AMD debugger: ROCgdb

Presenter: Samuel Antao (AMD)

Materials on the web:

Archived materials on LUMI:

  • Slides: /appl/local/training/2p3day-20250303/files/LUMI-2p3day-20250303-405-AMD_ROCgdb_Debugger.pdf

  • Recording: /appl/local/training/2p3day-20250303/recordings/405-AMD_ROCgdb_Debugger.mp4

Q&A

  1. How much information can be obtained in case of out of bounds access? Is it possible to see which variable and the index when it happens?

    • RocGDB won't tell you the problem is a out-of-bounds access. You still need to breakpoint before the problematic code and inspect addresses and indexes to see if that matches your expectation.
  2. Can the debuggger detect errors in the work-group like not all threads calling __syncthreads()?

    • It won't tell you directly a hang comes from this. You can check while the hang is happening where the different waves are. Each thread is a wave in GDB, so you can swithch threads and inspect where you are to detect the hang cause.
  3. Does the integration with Emacs work as usual (like with GDB = gud mode)?
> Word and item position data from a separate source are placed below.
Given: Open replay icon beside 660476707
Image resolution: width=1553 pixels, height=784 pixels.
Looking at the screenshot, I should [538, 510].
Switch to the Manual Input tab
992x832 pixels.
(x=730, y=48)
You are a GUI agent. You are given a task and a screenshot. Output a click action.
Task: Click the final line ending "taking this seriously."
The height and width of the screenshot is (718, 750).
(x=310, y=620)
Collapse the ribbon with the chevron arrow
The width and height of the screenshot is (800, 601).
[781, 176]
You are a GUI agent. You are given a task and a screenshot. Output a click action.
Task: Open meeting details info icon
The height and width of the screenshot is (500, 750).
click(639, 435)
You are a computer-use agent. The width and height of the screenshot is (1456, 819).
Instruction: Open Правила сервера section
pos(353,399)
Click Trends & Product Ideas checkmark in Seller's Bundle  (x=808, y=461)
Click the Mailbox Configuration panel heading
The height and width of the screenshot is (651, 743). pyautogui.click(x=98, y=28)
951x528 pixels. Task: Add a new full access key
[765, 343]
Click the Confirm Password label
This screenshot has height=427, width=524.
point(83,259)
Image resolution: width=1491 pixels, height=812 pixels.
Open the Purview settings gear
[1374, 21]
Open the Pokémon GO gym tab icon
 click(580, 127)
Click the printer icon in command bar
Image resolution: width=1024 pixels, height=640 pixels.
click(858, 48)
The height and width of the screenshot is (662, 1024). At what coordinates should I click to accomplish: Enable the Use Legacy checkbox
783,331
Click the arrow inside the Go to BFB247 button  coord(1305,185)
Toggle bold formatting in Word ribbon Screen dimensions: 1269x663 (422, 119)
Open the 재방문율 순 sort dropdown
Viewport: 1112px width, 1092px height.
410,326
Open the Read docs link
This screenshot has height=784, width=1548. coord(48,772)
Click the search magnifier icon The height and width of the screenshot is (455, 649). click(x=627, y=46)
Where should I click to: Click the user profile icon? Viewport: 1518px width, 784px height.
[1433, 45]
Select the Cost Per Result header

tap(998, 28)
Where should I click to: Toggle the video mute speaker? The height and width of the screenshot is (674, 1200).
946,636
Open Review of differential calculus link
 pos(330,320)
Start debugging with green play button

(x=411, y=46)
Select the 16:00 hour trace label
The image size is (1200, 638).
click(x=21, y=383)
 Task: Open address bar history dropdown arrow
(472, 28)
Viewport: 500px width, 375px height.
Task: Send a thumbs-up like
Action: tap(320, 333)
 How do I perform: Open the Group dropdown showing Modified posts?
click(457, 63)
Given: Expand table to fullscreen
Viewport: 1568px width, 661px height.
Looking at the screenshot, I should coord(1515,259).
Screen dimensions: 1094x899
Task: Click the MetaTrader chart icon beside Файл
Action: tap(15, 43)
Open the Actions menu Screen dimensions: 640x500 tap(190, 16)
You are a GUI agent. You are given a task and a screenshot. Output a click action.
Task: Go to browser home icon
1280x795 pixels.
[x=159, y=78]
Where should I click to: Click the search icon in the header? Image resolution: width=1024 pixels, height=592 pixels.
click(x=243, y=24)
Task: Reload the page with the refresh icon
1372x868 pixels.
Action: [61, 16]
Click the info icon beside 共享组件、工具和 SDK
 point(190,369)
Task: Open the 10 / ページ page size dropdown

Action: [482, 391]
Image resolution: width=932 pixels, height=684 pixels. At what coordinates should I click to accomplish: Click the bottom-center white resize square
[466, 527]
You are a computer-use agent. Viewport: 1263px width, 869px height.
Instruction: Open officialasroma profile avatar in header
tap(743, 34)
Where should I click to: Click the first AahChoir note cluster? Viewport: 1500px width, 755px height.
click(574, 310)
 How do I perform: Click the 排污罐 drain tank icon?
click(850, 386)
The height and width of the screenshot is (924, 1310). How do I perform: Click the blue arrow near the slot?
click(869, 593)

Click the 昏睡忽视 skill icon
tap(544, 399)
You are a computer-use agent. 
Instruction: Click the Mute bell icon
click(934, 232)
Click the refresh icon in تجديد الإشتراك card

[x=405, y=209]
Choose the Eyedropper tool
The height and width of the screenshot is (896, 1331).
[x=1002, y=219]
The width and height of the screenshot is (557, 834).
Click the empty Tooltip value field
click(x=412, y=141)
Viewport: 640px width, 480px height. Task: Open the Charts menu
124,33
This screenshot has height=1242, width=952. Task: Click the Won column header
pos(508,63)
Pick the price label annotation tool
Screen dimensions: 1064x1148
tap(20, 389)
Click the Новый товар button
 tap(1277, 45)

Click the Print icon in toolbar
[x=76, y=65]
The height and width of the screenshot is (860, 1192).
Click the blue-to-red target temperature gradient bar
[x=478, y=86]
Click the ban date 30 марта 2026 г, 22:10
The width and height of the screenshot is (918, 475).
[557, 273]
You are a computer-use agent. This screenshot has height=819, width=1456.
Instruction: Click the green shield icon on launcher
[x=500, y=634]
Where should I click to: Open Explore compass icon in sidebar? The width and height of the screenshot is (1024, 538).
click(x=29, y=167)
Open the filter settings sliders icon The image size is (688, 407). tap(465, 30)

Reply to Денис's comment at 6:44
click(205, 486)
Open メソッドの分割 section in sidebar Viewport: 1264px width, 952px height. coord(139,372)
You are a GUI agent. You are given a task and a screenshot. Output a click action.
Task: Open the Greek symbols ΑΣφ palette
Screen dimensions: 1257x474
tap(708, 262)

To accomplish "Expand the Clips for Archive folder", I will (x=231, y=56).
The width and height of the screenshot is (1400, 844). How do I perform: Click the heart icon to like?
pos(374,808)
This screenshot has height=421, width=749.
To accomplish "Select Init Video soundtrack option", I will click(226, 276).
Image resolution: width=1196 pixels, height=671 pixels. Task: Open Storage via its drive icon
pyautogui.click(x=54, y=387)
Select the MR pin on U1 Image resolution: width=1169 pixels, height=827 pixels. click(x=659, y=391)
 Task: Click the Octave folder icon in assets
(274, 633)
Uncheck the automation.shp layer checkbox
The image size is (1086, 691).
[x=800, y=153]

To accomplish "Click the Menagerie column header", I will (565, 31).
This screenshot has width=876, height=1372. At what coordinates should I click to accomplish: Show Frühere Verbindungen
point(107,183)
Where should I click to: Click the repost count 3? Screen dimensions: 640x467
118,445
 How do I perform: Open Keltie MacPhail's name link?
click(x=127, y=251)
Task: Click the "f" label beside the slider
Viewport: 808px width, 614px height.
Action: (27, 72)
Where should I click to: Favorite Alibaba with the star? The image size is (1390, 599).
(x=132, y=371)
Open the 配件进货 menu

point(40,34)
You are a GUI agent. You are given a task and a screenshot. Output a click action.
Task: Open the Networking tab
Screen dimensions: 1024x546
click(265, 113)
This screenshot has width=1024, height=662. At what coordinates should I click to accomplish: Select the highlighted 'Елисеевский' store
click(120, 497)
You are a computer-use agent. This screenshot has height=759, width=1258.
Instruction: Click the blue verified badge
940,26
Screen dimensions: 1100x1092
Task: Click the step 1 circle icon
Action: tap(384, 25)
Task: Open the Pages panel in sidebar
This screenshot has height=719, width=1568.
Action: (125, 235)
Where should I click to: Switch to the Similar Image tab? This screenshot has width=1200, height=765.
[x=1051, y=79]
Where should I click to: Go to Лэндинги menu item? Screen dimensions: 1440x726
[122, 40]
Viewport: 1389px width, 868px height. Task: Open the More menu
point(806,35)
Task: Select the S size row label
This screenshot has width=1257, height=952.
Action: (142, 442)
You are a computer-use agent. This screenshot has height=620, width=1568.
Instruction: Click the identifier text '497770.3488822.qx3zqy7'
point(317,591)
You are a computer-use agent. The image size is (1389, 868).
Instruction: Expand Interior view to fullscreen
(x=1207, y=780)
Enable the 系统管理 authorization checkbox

    • RocGDB should integrate with Emacs or other editors as GDB does. I didn't try Emacs myself but my expectation is that ot should just work.
  4. Is it possible to use vscode integration for rocgdb on LUMI?

    • Yes, vscode should integrate well with RocGDB. The challenge is how to have an instance of vscode-server in a login node connect to a compute node. You might have to explore gdbserver to allow remote debugging from the login nodes. I guess one might be creative and have a vscode instance run on a compute node but that would be a bit clumsy and difficult to maintain.